### [Your objective]
Swap each "Instruction" for "Directive" in the records, starting at the line that contains "You are a computer-use agent. This" and ending at the line that contains "Screen dimensions: 1200x592 [x=21, y=124]", and write out those lines again with nothing else changed. Leave the pictures out.

┌─ Extracted entries

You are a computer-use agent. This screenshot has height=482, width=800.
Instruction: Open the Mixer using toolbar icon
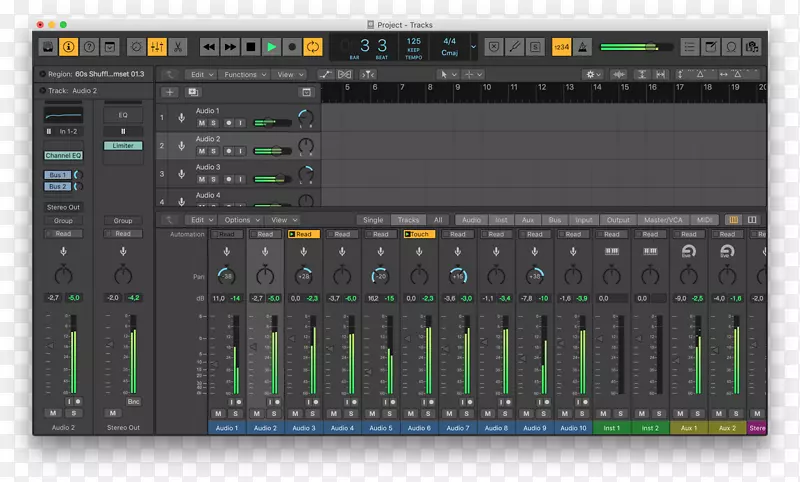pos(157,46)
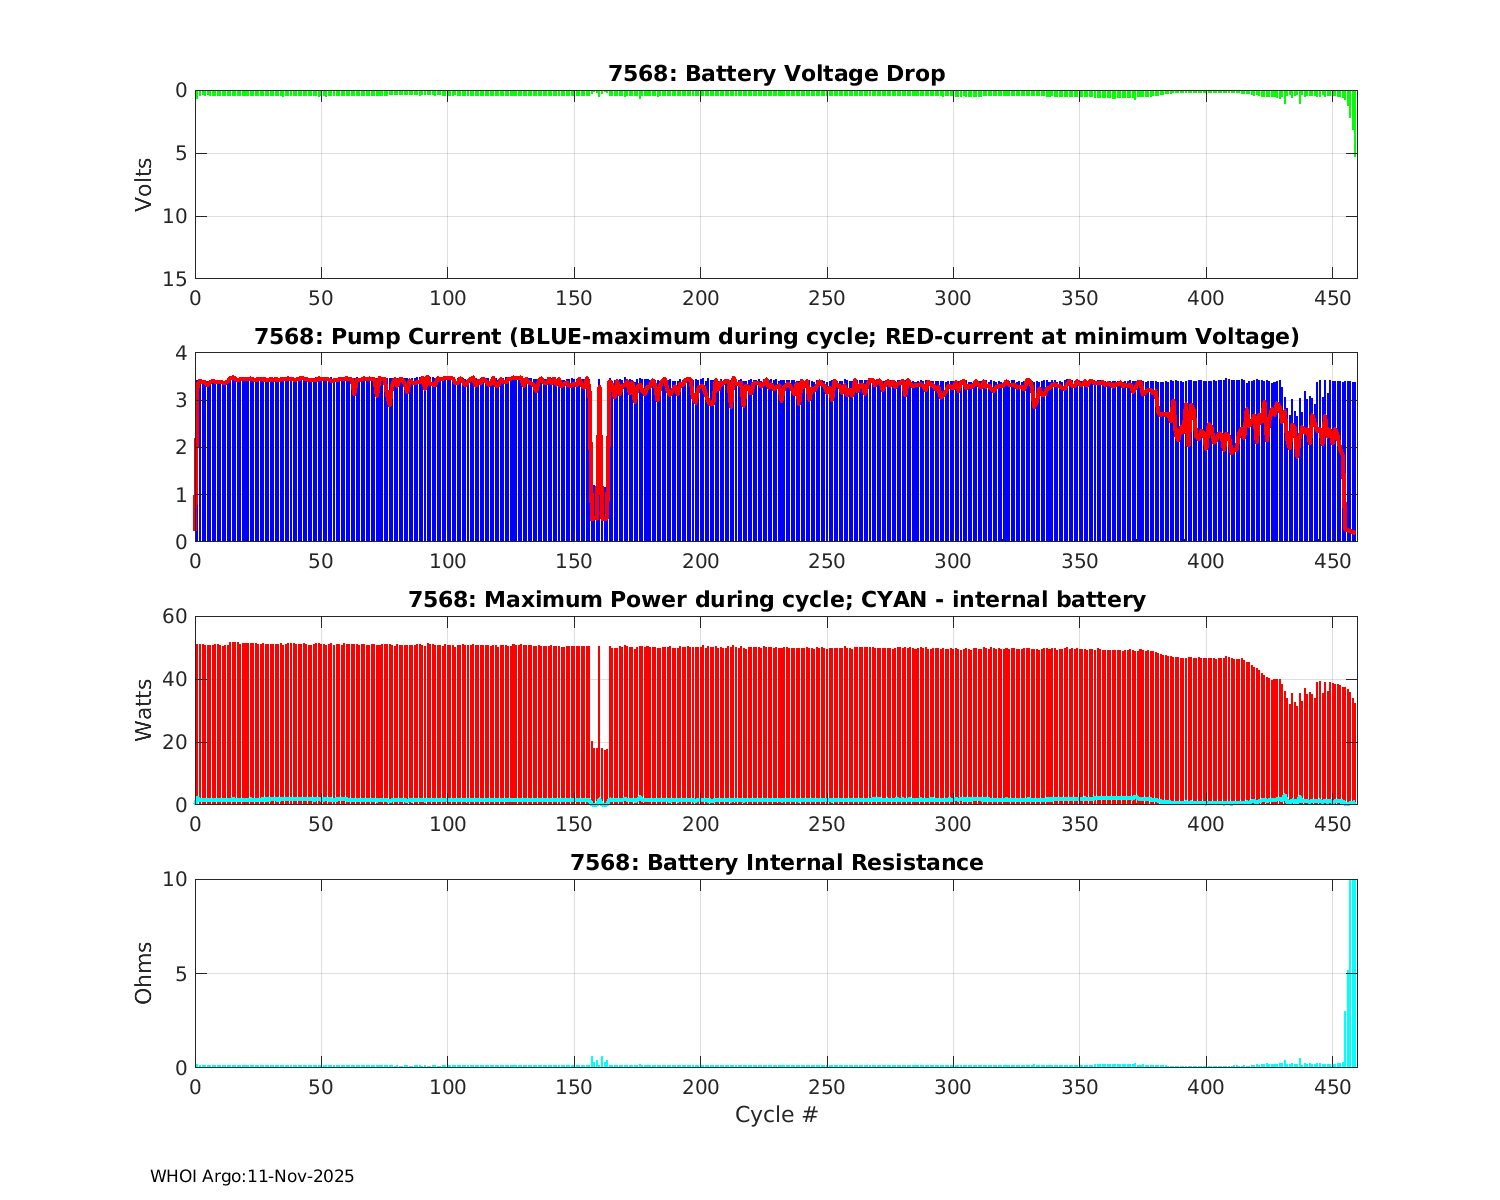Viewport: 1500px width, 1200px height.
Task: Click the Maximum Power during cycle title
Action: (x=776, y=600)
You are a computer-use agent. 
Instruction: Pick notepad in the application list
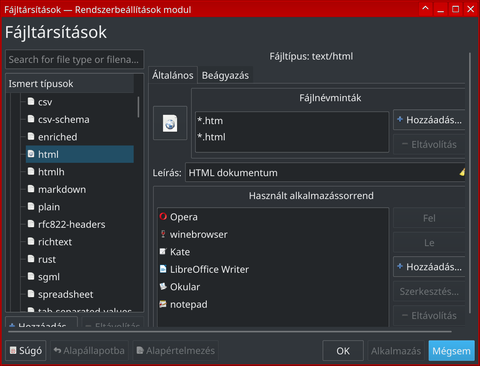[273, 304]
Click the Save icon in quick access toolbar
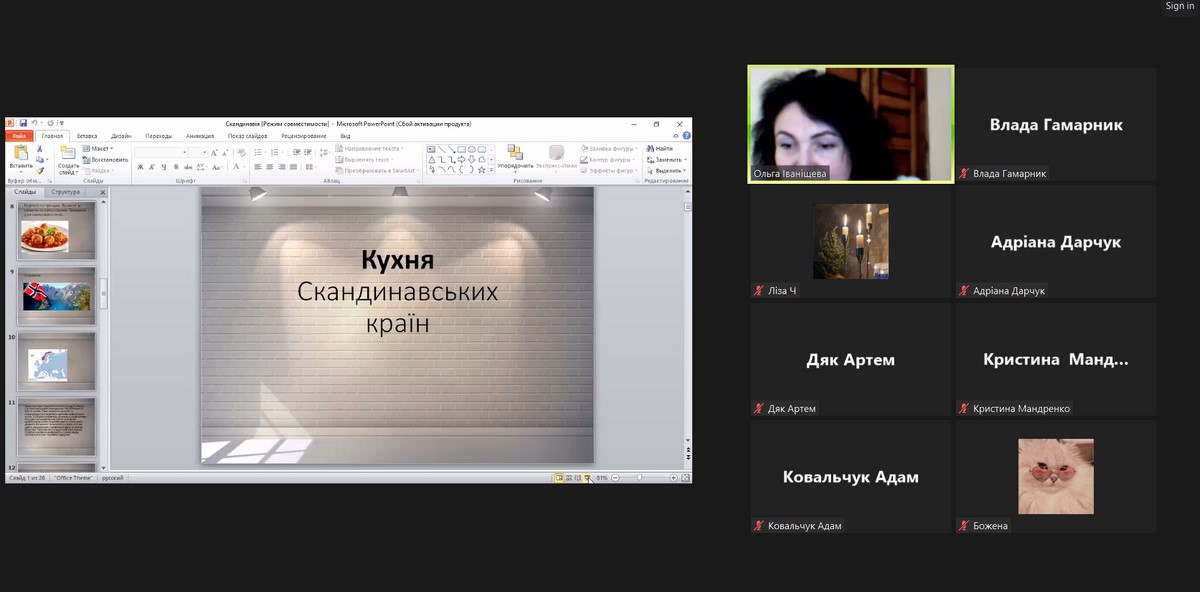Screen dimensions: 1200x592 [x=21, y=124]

└─
┌─ Extracted entries

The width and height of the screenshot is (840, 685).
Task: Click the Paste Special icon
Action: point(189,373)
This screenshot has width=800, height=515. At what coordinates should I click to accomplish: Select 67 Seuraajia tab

└─
┌─ Extracted entries

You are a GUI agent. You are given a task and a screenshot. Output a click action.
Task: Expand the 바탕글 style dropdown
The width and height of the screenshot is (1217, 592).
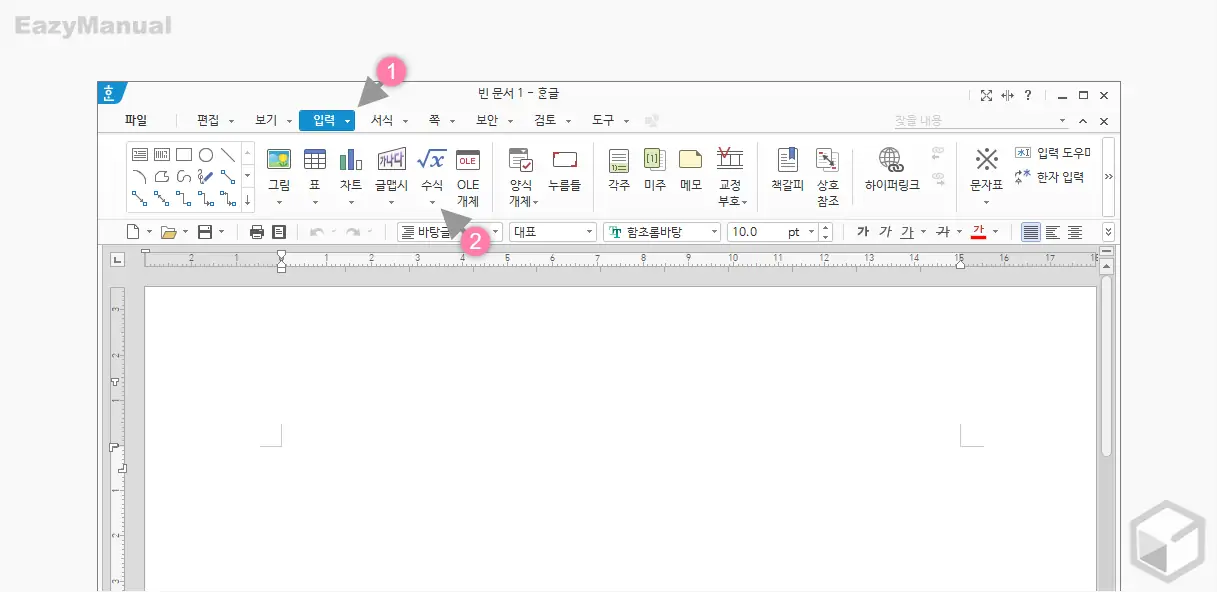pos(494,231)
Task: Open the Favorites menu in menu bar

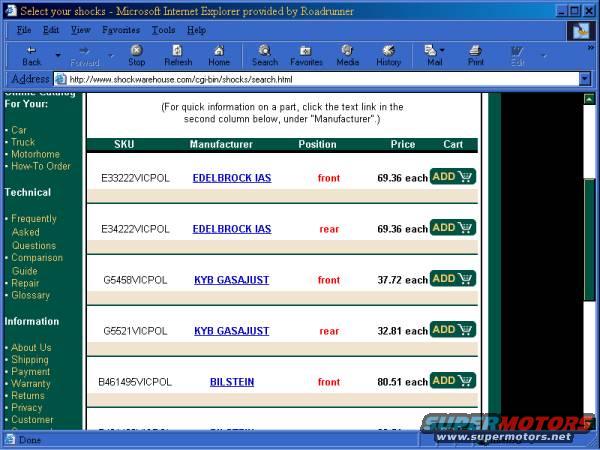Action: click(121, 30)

└─

### [Complete response]
You are a computer-use agent. This screenshot has height=482, width=800.
Directive: Open the Mixer using toolbar icon
pos(157,46)
Viewport: 1500px width, 1200px height.
Task: Click the Maximum Power during cycle title
Action: (x=776, y=600)
You are a computer-use agent. 
Directive: Pick notepad in the application list
[273, 304]
Click the Save icon in quick access toolbar
Screen dimensions: 1200x592 [x=21, y=124]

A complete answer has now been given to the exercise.